**Assigned task:** Take the lines from the line containing "Collapse the Certificates folder node" through the end of the entries and output them exactly, with no pictures and nothing more.

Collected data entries
______
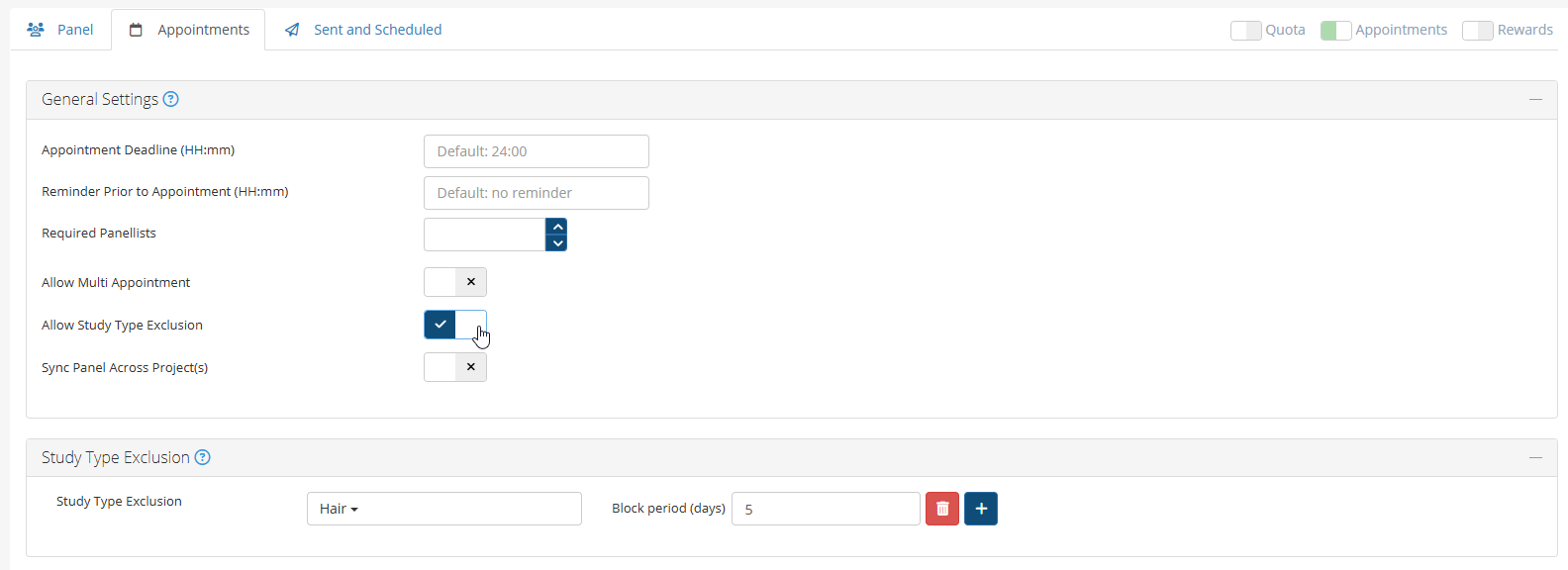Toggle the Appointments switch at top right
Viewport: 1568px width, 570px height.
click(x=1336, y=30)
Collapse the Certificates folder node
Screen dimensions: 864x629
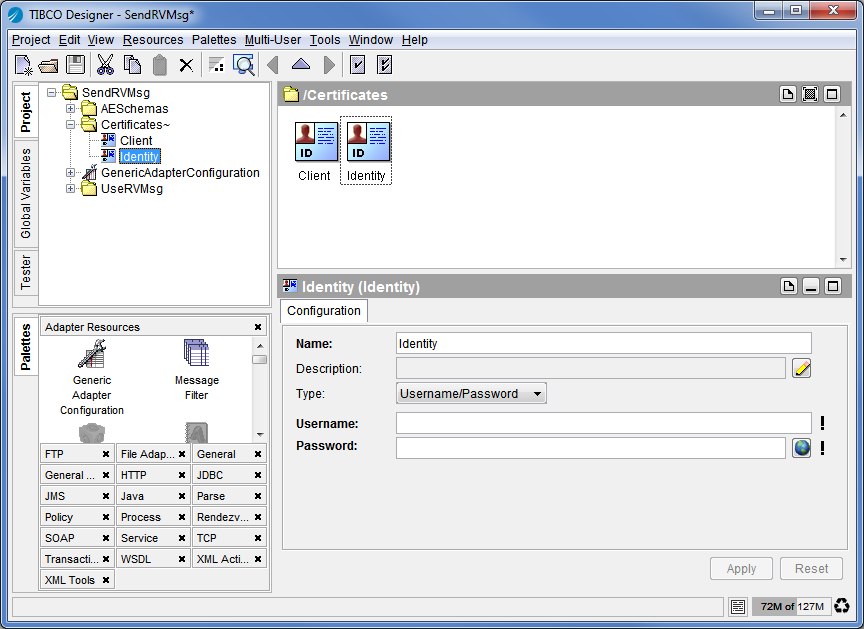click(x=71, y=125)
______
**Task answer:**
Collapse the Certificates folder node
Screen dimensions: 864x629
click(x=71, y=125)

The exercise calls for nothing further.